**Assignment 1**.
In the passage on advertising with platforms and media companies, give the part between "There is such" and "bought, not sold.", inclusive, and substitute "reach" for "distribution" throughout.
**Assignment 2**.
Pick up the passage on advertising with platforms and media companies after its final sentence and keep writing.

**Reading passage**.

There is such a stark difference in the kinds of interactions you have with the platforms and the media companies actually creating content.

The platforms are the companies you know you have to spend money with because they control the distribution. Media companies are the ones that you’d rather spend money with. They’re groups that are actually making something. Good ones break through the noise. The platforms are complacent and borderline annoyed with you. Their control of distribution means they are the exception to the norm: Ads on platforms are bought, not sold. 

Media companies have to work harder. The media companies would do almost anything to make a relationship work and the good ones have real talent.

The issue is that when you do work with media companies, you still have to leverage the platforms to distribute the content anyway. Even when you have an event in real life, you are using the platforms to tell audiences what’s happening. Later, you give money to the platforms to distribute the recap content. No matter what, you're stuck spending with platforms. And budgets are zero-sum: That spending comes out of spending on media companies, which are often in the position of looking a lot like “non-working media” to a CFO.

This means most of the platforms don’t need to give you any time or energy, they have such vast audiences and they know you need to use them. Meanwhile, I have representatives from media companies that I really want to work with, who have innovative ideas, and who will bend over backwards for you to make something happen, and I can’t get their pitches approved because there is no specific promise of return. The subjectivity of who to use is admittedly quite high. Those who abide by the spreadsheet would much rather play the vending machine game the platforms are offering. Put in a quarter and get out 26 cents. Yippie!

This also gets at something that we had discussed before, the attitude of the executives who are green lighting your efforts. Those in ultimate control of these budgets are not usually engaged with content from the creators you want to work with. I used to get annoyed when those executives would tell stories about what their teenagers watched or listened to. They’d use that as justification for investing in work with whichever media company their teens enjoyed.

**Dataset excerpt**.
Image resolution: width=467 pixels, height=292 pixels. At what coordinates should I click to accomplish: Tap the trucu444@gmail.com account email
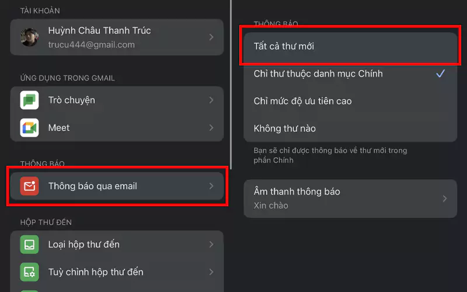pyautogui.click(x=92, y=45)
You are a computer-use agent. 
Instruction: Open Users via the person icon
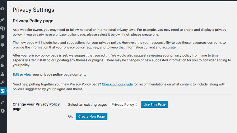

**Written answer 1**.
There is such a stark difference in the kinds of interactions you have with the platforms and the media companies actually creating content.

The platforms are the companies you know you have to spend money with because they control the reach. Media companies are the ones that you’d rather spend money with. They’re groups that are actually making something. Good ones break through the noise. The platforms are complacent and borderline annoyed with you. Their control of reach means they are the exception to the norm: Ads on platforms are bought, not sold.

**Written answer 2**.
Now? I long for any executive to have an understanding of something beyond the platforms. Please, give me an anecdote that allows us to pursue something interesting.

So what can you do about it? For one, focus on what you’re good at. Dive deep. Media companies are easier to sell internally when they have a defined focus. Maybe your brand isn’t “working media” but it is the leader on decorating your first home. That helps.  For another, try to make connections with the people who work at the platforms. If you can get past the faceless entity and get someone within Meta advocating for you or mentioning your name to a client as a preferred partner, you can make yourself on the spreadsheet. That relationship will evolve over time. Try to connect with them and show them why brand partners will appreciate you recommending them. It also makes their job easier. 

And that brings me to the last thing, something that’s hard to swallow in media these days. You need to be patient. Brand budgets take a while to allocated. Relationships that pay off unfold over time. Spreadsheet inclusion is preparation meeting opportunity. Don’t badger your brand marketers, but definitely be present over time. If you’re selling something impactful, it will pay off. If you’re not, well, it’s not going to matter anyway.